>>

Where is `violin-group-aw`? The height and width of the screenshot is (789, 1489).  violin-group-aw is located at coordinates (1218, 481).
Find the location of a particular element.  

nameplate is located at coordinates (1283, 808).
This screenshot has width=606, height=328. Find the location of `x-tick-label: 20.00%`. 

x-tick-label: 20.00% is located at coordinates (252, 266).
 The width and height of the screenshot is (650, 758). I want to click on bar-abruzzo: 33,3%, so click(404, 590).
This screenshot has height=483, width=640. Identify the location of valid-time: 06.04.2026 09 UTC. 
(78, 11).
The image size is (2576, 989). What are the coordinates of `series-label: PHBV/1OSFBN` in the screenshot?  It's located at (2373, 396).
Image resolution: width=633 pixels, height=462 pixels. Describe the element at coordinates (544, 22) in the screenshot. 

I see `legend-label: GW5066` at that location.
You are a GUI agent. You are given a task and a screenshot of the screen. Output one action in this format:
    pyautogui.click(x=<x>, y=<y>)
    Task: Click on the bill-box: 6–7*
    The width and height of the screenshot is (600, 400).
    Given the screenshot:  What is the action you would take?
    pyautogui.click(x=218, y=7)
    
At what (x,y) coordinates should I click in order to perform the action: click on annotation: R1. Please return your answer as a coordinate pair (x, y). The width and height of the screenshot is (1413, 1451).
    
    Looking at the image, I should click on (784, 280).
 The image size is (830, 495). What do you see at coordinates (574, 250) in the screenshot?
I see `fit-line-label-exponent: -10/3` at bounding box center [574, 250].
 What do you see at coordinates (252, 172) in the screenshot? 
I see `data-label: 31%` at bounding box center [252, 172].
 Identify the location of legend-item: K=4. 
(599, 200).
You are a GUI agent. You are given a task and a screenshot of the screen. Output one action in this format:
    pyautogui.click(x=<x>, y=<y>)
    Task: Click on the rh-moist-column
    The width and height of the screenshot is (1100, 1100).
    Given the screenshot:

<<

**What is being asked:**
Can you render everything from the line containing "Image resolution: width=633" down through the end of the data as a JSON list of strings, one string per line, with blank lines left out?

**Expected output:**
[
  "Image resolution: width=633 pixels, height=462 pixels. Describe the element at coordinates (544, 22) in the screenshot. ",
  "I see `legend-label: GW5066` at that location.",
  "You are a GUI agent. You are given a task and a screenshot of the screen. Output one action in this format:",
  "    pyautogui.click(x=<x>, y=<y>)",
  "    Task: Click on the bill-box: 6–7*",
  "    The width and height of the screenshot is (600, 400).",
  "    Given the screenshot:  What is the action you would take?",
  "    pyautogui.click(x=218, y=7)",
  "At what (x,y) coordinates should I click in order to perform the action: click on annotation: R1. Please return your answer as a coordinate pair (x, y). The width and height of the screenshot is (1413, 1451).",
  "    Looking at the image, I should click on (784, 280).",
  " The image size is (830, 495). What do you see at coordinates (574, 250) in the screenshot?",
  "I see `fit-line-label-exponent: -10/3` at bounding box center [574, 250].",
  " What do you see at coordinates (252, 172) in the screenshot? ",
  "I see `data-label: 31%` at bounding box center [252, 172].",
  " Identify the location of legend-item: K=4. ",
  "(599, 200).",
  "You are a GUI agent. You are given a task and a screenshot of the screen. Output one action in this format:",
  "    pyautogui.click(x=<x>, y=<y>)",
  "    Task: Click on the rh-moist-column",
  "    The width and height of the screenshot is (1100, 1100).",
  "    Given the screenshot:"
]